GPs most likely to stop working because of workload pressures, survey shows

Less red tape and shorter working hours are the two key factors that might persuade older UK doctors to carry on working rather than hanging up their stethoscopes, suggests an analysis of survey responses, published in the online journal BMJ Open.

Family doctors (GPs) were more likely than their peers in other specialties  to cite workload pressures as the primary motivation behind their decision to retire, the findings show.

Given that 1 in 10 UK specialists and GPs is over the age of 60, and that stress is driving 80 per cent of senior hospital doctors to consider early retirement, the loss of all this valuable expertise poses serious challenges for the medical workforce in the UK, and possibly for patients too, say the researchers.

They draw on the responses to a survey sent in 2014 to 4369 doctors who had graduated from UK medical schools between 1974 and 1977. The questionnaire aimed to tease out the factors influencing doctors’ decision to retire and those that might persuade them to carry on working.

Some 85 per cent (3695) responded, and their answers showed that over half (55%) were still working in medicine, which included those who had officially retired but had resumed working (864).

Among the 1542 who had retired, two thirds (67%) said they had retired when they originally planned to do so, while around one in four (28%) had changed their plans.

Half (50%) said they wanted more leisure time or to pursue other interests. But nearly as many (43%) said that work pressures had prompted their decision to stop working.
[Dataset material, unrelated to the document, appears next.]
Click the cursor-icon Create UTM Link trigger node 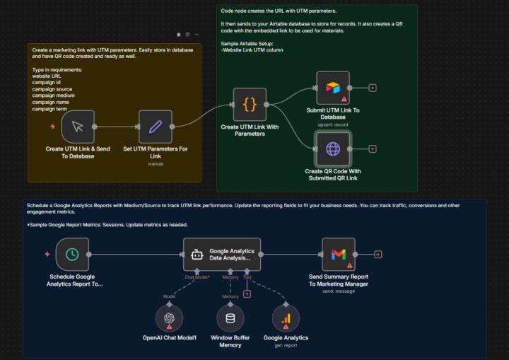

GPs were considerably more likely to cite workload pressures as a prompt for retirement than hospital specialists (51.6% vs 32.5%). Surgeons were the least likely (28.6%) to do so.

GPs were also more likely to cite deteriorating skills/competence as a reason for retiring (20%), as were nearly one in three anaesthetists (just over 31%).

This was a factor for only 1 in 7 surgeons (16%), whereas a desire not to work out of hours was much more important for them  (29.5%) and for anaesthetists (just over 29%). Radiologists and obstetricians and gynaecologists were also particularly keen to give up work to avoid out of hours work, the responses showed.

Women were twice as likely as men (21% vs 11%) to retire for family reasons, and three times as likely to do so (27% vs 9%) because of the retirement of their spouse.

A previous study of the same doctors showed that women were also more likely to have made early career choices based on family considerations when they were young, indicating that  these gender differences persist into older age, say the researchers.

The higher proportion of women retirees pre-dates the substantial increase in female intake to medical schools, they point out.

“If the male-female differences in the likelihood of early retirement become evident in younger generations of doctors, these may become an important source of future attrition from the medical workforce, overall,” they warn.

The doctors still in work were asked what would persuade them to stay on for longer: less work-related red tape came top of the list, cited by 45 per cent, closely followed by shorter hours/lighter workload, cited by 42 per cent.

Financial reward appealed more to men (30%) than to women (20%), while surgeons were most motivated by fewer on-call and emergency commitments.

“Some of the reasons given may be amenable to policy initiatives, which could result in securing a longer contribution to the health service by some doctors than would otherwise be the case,” write the researchers.

Retention policies should look at how best to get the most out of senior doctors’ clinical expertise, they add.